Blade Runner. ¿Sueñan los androides con ovejas eléctricas?
Blade Runner. ¿Sueñan los androides con ovejas eléctricas? Una Tierra contaminada por la guerra, un futuro donde los animales reales son un lujo y la empatía se programa. Rick Deckard, cazador de recompensas, despierta cada día con la misma pregunta: ¿qué lo separa realmente de los androides que caza? Cuando seis de ellos escapan a la Tierra, comienza una cacería que lo enfrentará a su moral, su identidad y a una verdad incómoda: quizá la humanidad no sea cuestión de origen, sino de elección. ¿Puede un ser sintético soñar… y sentir?

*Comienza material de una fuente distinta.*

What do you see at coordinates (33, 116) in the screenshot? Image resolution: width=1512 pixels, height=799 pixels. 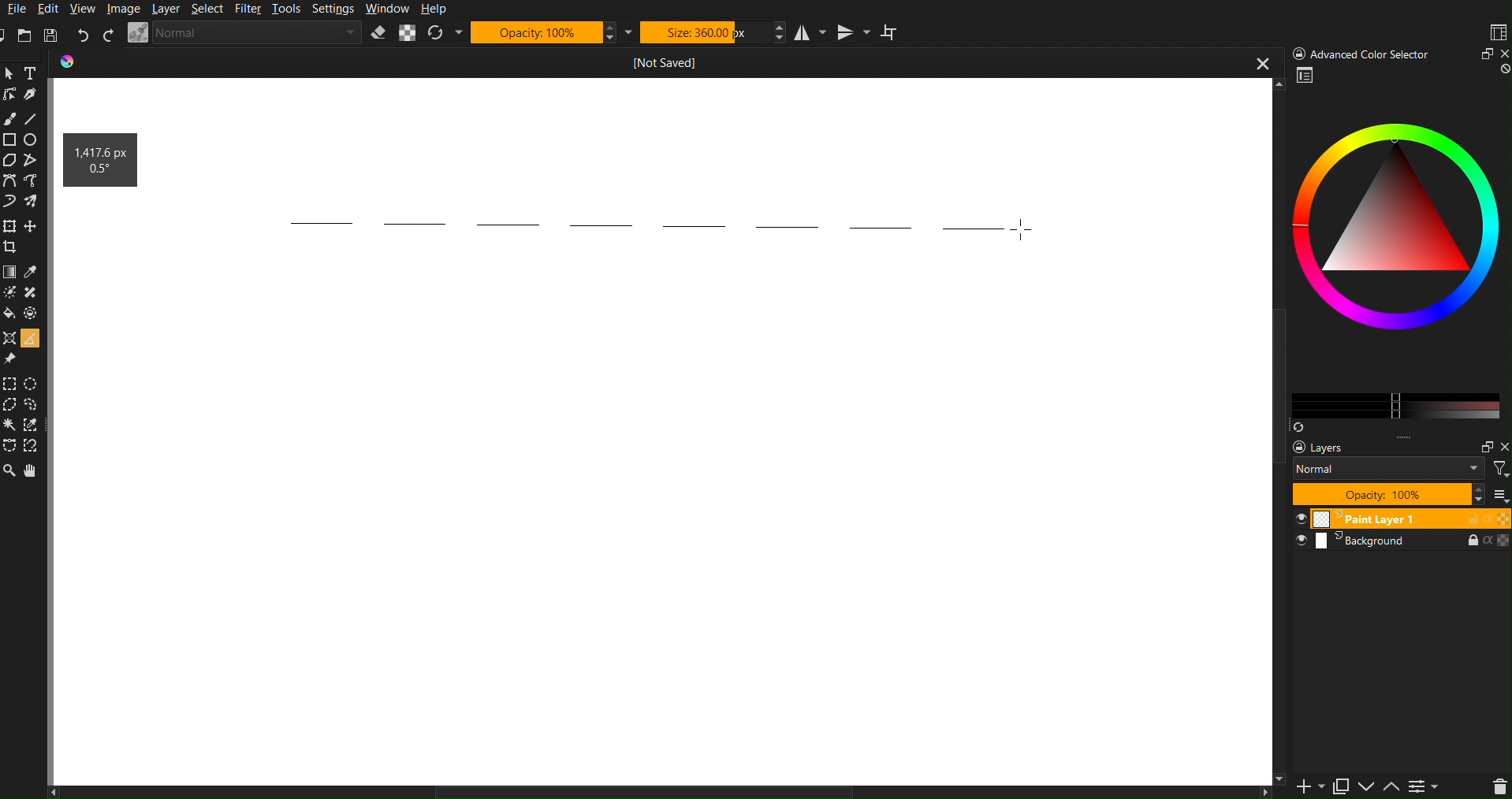 I see `Line` at bounding box center [33, 116].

En un San Francisco post-apocalíptico, enterrado bajo una lluvia perpetua de polvo radiactivo, Rick Deckard despierta con una descarga eléctrica programada por el climatizador del ánimo. Así comienza su rutina. El mundo está roto, pero las máquinas tratan de hacer que se sienta entero. Vive con su esposa Iran, atrapados en un matrimonio que se mantiene gracias a diales emocionales. Ella se programa para la tristeza; él, para la eficacia. Sus emociones son productos de consumo. Su moral, también.
—No quiero despertar —dice Iran, encendiendo la primera chispa de disonancia.